Wandle den Abschnitt der Auflistung von der Zeile mit „Given: Click empty gap between 应用层 and 应用监控“ bis einschließlich der Zeile mit „click(185, 12)“ in eine nummerierte Liste um. Leerzeilen fallen dabei weg.

:: Gespeicherte Auflistung ::

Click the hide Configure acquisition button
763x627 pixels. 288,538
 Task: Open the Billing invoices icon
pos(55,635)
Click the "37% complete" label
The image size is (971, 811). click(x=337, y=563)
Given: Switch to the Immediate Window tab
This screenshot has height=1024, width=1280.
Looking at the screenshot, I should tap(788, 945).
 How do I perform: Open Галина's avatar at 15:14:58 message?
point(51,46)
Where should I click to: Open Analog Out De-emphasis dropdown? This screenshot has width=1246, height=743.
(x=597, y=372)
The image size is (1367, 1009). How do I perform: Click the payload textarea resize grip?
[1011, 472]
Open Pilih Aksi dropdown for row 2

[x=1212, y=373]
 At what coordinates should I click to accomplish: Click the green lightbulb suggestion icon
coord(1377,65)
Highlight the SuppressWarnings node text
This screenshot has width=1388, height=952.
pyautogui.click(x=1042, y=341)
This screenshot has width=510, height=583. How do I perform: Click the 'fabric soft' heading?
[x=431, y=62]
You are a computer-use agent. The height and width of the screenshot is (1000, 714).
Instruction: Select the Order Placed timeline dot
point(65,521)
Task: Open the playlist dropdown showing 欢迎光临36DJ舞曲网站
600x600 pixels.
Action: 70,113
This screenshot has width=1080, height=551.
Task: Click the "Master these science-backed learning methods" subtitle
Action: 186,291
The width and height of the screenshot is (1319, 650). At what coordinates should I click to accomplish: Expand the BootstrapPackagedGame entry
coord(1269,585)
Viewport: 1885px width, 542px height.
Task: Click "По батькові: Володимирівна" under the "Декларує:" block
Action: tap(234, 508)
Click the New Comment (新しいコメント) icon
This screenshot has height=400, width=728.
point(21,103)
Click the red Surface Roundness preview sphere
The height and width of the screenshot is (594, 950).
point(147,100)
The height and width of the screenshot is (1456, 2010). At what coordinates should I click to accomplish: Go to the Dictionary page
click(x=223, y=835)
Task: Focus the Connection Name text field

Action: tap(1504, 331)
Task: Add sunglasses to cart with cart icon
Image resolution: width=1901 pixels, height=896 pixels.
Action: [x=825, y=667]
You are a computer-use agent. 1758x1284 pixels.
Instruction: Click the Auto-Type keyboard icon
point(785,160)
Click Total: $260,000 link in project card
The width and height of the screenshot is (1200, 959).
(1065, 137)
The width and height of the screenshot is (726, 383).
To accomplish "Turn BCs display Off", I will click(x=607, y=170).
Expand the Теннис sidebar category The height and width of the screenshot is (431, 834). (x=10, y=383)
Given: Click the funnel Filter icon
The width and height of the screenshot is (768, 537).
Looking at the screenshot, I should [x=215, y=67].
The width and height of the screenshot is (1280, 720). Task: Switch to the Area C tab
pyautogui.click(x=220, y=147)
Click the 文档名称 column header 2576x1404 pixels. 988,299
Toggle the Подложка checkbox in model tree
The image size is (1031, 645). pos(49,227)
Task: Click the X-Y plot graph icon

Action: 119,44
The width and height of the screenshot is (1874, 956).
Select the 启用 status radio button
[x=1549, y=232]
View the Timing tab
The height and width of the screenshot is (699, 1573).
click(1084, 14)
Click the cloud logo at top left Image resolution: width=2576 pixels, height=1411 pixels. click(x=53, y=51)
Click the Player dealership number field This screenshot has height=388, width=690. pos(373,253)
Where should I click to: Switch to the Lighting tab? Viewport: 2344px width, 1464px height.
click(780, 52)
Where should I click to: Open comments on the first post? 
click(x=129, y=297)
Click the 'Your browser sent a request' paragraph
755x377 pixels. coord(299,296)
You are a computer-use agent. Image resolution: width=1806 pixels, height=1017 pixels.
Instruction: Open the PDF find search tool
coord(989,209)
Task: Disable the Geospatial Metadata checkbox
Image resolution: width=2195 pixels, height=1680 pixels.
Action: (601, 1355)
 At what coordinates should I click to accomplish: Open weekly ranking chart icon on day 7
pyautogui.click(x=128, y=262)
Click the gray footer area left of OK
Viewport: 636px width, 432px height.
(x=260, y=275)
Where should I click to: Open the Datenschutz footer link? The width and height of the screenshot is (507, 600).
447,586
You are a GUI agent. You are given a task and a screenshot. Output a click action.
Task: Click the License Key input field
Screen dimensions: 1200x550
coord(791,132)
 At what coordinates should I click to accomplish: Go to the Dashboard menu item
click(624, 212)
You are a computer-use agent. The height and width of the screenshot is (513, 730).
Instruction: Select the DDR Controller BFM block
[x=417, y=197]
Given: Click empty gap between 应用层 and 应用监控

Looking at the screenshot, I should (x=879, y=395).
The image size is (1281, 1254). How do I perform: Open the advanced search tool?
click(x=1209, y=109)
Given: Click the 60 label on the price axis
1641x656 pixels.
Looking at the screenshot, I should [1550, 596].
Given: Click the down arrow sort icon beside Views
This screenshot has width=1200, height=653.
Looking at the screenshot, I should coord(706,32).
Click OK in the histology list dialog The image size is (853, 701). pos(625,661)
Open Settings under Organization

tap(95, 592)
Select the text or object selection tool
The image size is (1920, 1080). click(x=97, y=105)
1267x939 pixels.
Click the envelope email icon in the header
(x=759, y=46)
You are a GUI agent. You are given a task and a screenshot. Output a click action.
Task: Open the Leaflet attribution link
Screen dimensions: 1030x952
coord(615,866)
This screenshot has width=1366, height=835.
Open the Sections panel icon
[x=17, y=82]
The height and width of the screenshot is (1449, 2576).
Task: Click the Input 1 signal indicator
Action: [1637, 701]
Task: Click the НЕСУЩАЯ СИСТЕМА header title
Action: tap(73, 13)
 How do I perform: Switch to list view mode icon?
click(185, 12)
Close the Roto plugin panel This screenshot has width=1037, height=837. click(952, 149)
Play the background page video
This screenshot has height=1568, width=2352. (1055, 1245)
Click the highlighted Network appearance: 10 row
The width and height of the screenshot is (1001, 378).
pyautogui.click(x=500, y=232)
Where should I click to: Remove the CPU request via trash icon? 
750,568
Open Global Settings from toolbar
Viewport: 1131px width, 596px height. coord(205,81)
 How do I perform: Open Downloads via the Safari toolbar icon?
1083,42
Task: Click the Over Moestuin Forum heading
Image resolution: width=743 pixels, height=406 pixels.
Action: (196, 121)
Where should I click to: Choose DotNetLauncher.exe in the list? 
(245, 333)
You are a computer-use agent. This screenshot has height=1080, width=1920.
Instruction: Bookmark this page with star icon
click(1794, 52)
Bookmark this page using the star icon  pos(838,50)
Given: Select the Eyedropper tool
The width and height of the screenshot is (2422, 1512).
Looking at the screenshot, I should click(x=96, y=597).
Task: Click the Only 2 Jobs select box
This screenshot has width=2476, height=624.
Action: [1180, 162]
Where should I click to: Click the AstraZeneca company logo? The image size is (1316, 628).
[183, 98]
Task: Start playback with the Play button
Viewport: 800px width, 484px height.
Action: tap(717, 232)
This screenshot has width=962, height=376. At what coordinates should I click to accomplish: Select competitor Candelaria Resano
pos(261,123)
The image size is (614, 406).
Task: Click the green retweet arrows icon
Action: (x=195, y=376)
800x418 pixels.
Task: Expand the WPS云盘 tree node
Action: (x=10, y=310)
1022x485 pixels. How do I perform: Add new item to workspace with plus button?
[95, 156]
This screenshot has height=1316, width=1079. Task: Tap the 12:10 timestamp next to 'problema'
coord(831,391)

:::

** Antwort zur Aufgabe **
1. Given: Click empty gap between 应用层 and 应用监控
2. Looking at the screenshot, I should (x=879, y=395).
3. The image size is (1281, 1254). How do I perform: Open the advanced search tool?
4. click(x=1209, y=109)
5. Given: Click the 60 label on the price axis
6. 1641x656 pixels.
7. Looking at the screenshot, I should [1550, 596].
8. Given: Click the down arrow sort icon beside Views
9. This screenshot has width=1200, height=653.
10. Looking at the screenshot, I should coord(706,32).
11. Click OK in the histology list dialog The image size is (853, 701). pos(625,661)
12. Open Settings under Organization
13. tap(95, 592)
14. Select the text or object selection tool
15. The image size is (1920, 1080). click(x=97, y=105)
16. 1267x939 pixels.
17. Click the envelope email icon in the header
18. (x=759, y=46)
19. You are a GUI agent. You are given a task and a screenshot. Output a click action.
20. Task: Open the Leaflet attribution link
21. Screen dimensions: 1030x952
22. coord(615,866)
23. This screenshot has width=1366, height=835.
24. Open the Sections panel icon
25. [x=17, y=82]
26. The height and width of the screenshot is (1449, 2576).
27. Task: Click the Input 1 signal indicator
28. Action: [1637, 701]
29. Task: Click the НЕСУЩАЯ СИСТЕМА header title
30. Action: tap(73, 13)
31.  How do I perform: Switch to list view mode icon?
32. click(185, 12)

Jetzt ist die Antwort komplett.